Brain scans show effect of sleep deprivation

Dogs letting a sleeping man lie Keystone

Controlled sleep deprivation has been used to treat depression for a number of years, but it was not known precisely how this method worked until now. Researchers at the University of Zurich’s Psychiatric Clinic have tracked changes in the brain through scans.

This content was published on November 11, 2013 - 21:00

They looked at how the connections between different parts of the brain altered depending on whether the study participants had a normal night’s sleep or were woken up in the second half of the night and kept awake until the next evening.

Once awake, the 12 healthy subjects underwent fMRI (functional magnetic resonance imaging) scans which showed detailed pictures of the inside of their brains as well as EEG (electroencephalography) tests, where electrodes attached to the head picked up the brain’s electrical signals.

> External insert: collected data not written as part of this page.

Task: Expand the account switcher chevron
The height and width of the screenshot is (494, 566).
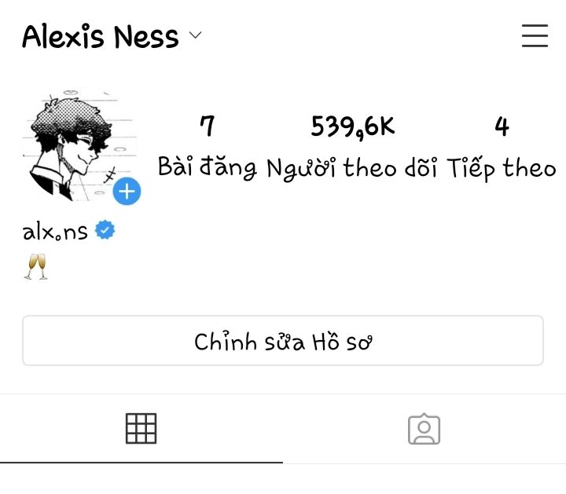Action: click(x=195, y=35)
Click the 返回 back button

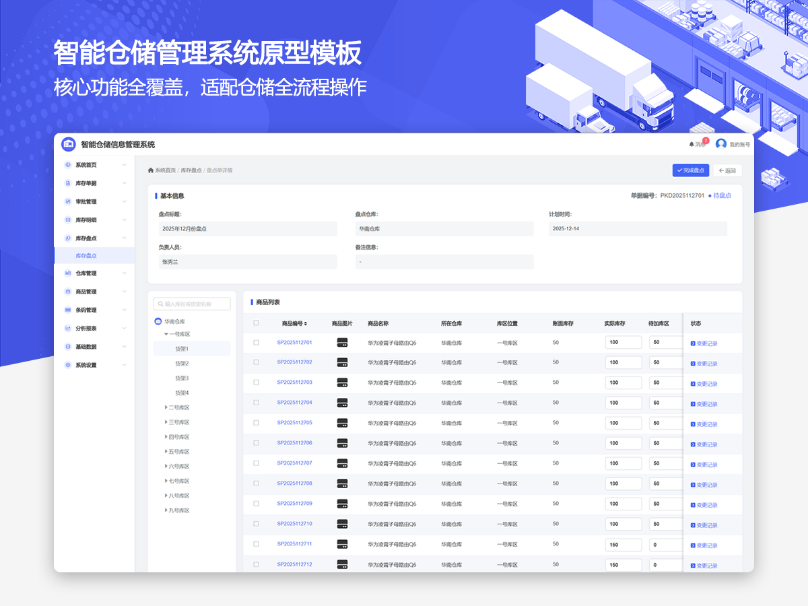(x=727, y=170)

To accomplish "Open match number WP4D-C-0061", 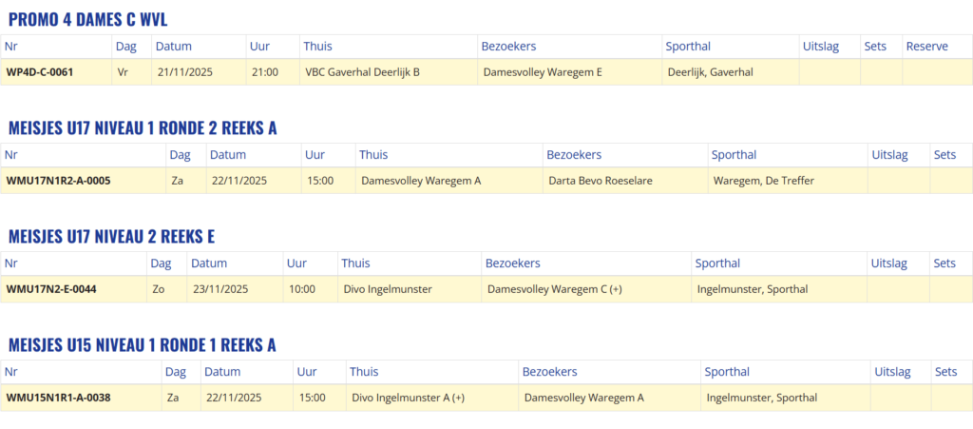I will click(x=40, y=72).
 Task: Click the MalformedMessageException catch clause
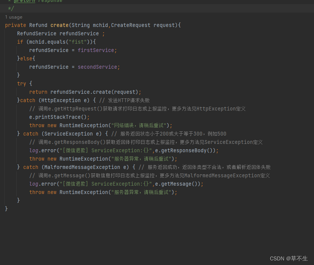pos(75,167)
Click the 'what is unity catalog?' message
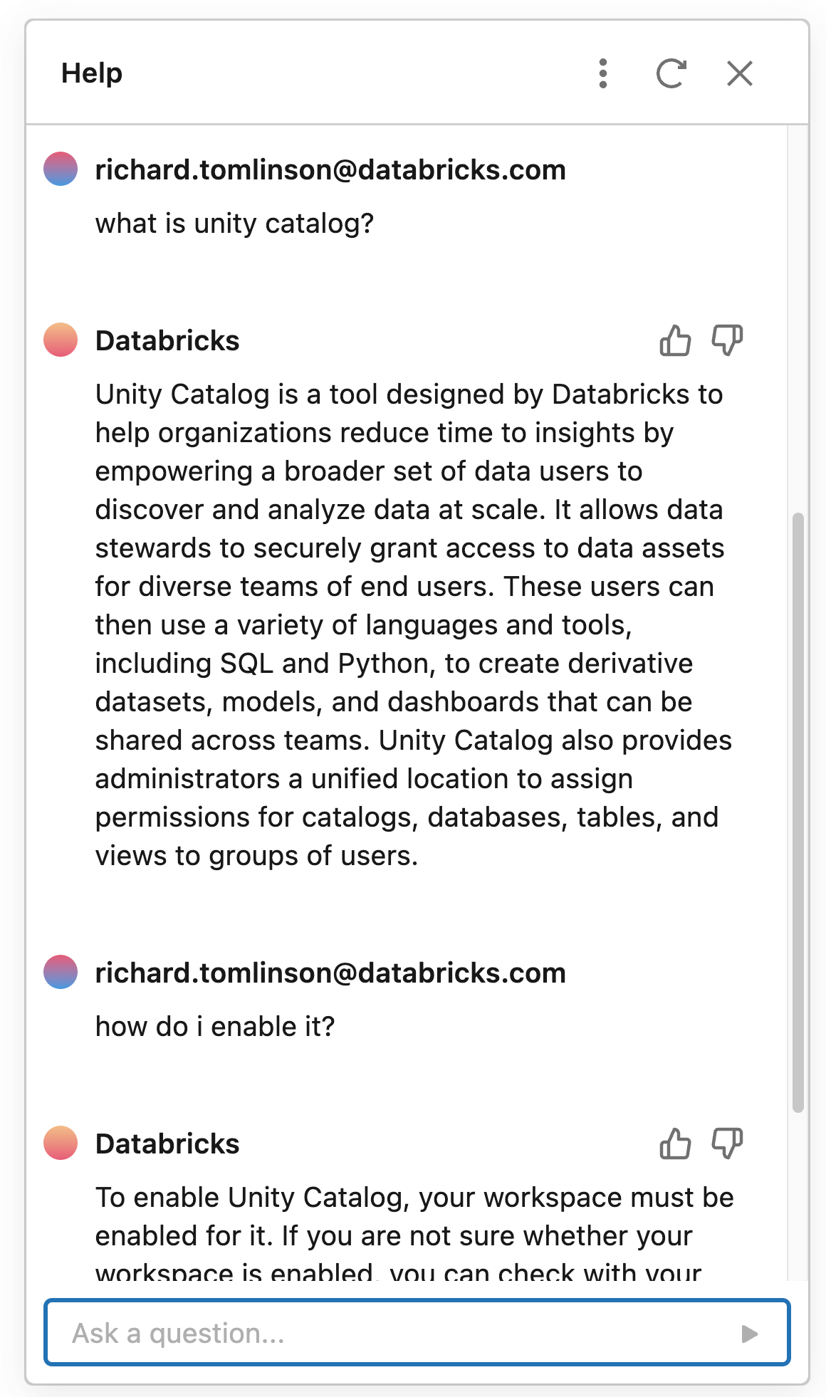This screenshot has width=826, height=1397. tap(234, 224)
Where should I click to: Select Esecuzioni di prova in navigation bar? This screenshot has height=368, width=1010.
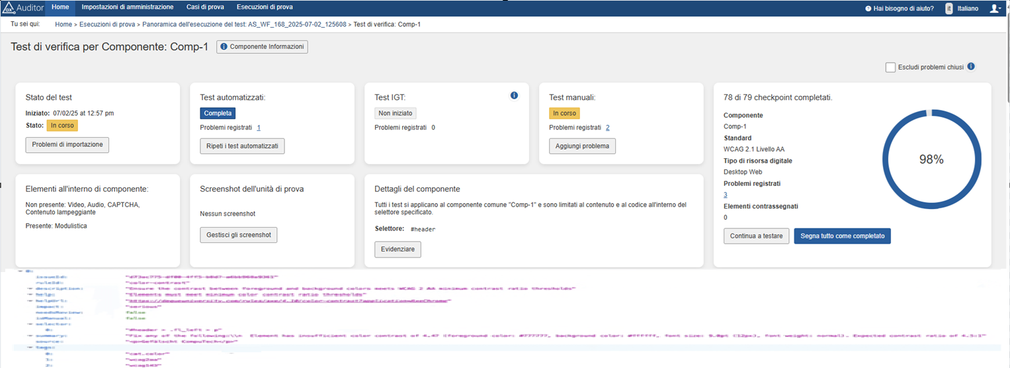click(x=265, y=7)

“Depression is associated with connections between different brain areas that are too strong [known as hyper-connectivity],” Erich Seifritz, chairman of the department of psychiatry, psychotherapy and psychosomatics at the university clinic told “The treatment that we did, sleep deprivation, was associated with a reduction of this connectivity.”

The results from the scans and tests physically showed how the connections between the different parts of people’s brains changed depending on the amount of sleep they had had.

The team believe that their results, published in the latest edition of the journal Proceedings of the National Academy of Sciences, could lead to improved help for depression.

“The better we can understand the mechanisms that are associated with efficient treatment, the better we can push forward our research into the development of model treatments, because we have targets,” added Seifritz.

An understanding of the bio-mechanisms of the disease could make it easier to identify which patients will respond best to different types of treatment. 

A study on subjects suffering from depression is already underway at the clinic. Seifritz expects some results within the next year.